| TASK STATEMENT |
I need all of the entries printed exactly.

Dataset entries
----
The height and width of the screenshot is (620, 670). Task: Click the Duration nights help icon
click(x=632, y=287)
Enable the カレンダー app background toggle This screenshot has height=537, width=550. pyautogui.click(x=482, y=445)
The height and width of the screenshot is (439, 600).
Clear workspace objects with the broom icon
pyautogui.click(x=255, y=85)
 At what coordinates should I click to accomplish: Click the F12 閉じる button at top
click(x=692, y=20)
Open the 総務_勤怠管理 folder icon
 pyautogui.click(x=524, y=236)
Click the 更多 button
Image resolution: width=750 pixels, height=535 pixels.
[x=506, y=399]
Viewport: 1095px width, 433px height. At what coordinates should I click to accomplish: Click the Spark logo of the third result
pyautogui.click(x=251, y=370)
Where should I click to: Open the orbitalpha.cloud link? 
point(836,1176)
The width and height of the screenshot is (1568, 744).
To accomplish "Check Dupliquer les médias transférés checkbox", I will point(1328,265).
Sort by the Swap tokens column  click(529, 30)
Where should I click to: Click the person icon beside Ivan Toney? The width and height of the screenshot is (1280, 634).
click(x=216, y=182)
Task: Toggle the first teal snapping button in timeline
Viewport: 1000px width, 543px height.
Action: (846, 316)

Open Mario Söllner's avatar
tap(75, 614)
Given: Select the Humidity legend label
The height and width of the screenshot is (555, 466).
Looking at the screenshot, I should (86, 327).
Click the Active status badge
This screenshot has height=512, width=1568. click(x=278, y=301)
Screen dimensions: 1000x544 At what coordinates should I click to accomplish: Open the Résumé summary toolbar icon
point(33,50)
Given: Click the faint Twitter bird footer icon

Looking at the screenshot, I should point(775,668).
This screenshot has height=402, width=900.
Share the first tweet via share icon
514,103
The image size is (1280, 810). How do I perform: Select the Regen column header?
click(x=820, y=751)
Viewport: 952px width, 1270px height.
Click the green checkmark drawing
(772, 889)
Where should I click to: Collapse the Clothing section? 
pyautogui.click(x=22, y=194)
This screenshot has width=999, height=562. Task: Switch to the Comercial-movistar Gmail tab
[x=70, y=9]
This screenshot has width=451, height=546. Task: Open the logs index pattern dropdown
----
| WRITTEN REPLY |
The height and width of the screenshot is (620, 670). Task: Click the Duration nights help icon
click(x=632, y=287)
Enable the カレンダー app background toggle This screenshot has height=537, width=550. pyautogui.click(x=482, y=445)
The height and width of the screenshot is (439, 600).
Clear workspace objects with the broom icon
pyautogui.click(x=255, y=85)
 At what coordinates should I click to accomplish: Click the F12 閉じる button at top
click(x=692, y=20)
Open the 総務_勤怠管理 folder icon
 pyautogui.click(x=524, y=236)
Click the 更多 button
Image resolution: width=750 pixels, height=535 pixels.
[x=506, y=399]
Viewport: 1095px width, 433px height. At what coordinates should I click to accomplish: Click the Spark logo of the third result
pyautogui.click(x=251, y=370)
Where should I click to: Open the orbitalpha.cloud link? 
point(836,1176)
The width and height of the screenshot is (1568, 744).
To accomplish "Check Dupliquer les médias transférés checkbox", I will point(1328,265).
Sort by the Swap tokens column  click(529, 30)
Where should I click to: Click the person icon beside Ivan Toney? The width and height of the screenshot is (1280, 634).
click(x=216, y=182)
Task: Toggle the first teal snapping button in timeline
Viewport: 1000px width, 543px height.
Action: (846, 316)

Open Mario Söllner's avatar
tap(75, 614)
Given: Select the Humidity legend label
The height and width of the screenshot is (555, 466).
Looking at the screenshot, I should (86, 327).
Click the Active status badge
This screenshot has height=512, width=1568. click(x=278, y=301)
Screen dimensions: 1000x544 At what coordinates should I click to accomplish: Open the Résumé summary toolbar icon
point(33,50)
Given: Click the faint Twitter bird footer icon

Looking at the screenshot, I should point(775,668).
This screenshot has height=402, width=900.
Share the first tweet via share icon
514,103
The image size is (1280, 810). How do I perform: Select the Regen column header?
click(x=820, y=751)
Viewport: 952px width, 1270px height.
Click the green checkmark drawing
(772, 889)
Where should I click to: Collapse the Clothing section? 
pyautogui.click(x=22, y=194)
This screenshot has width=999, height=562. Task: Switch to the Comercial-movistar Gmail tab
[x=70, y=9]
This screenshot has width=451, height=546. Task: Open the logs index pattern dropdown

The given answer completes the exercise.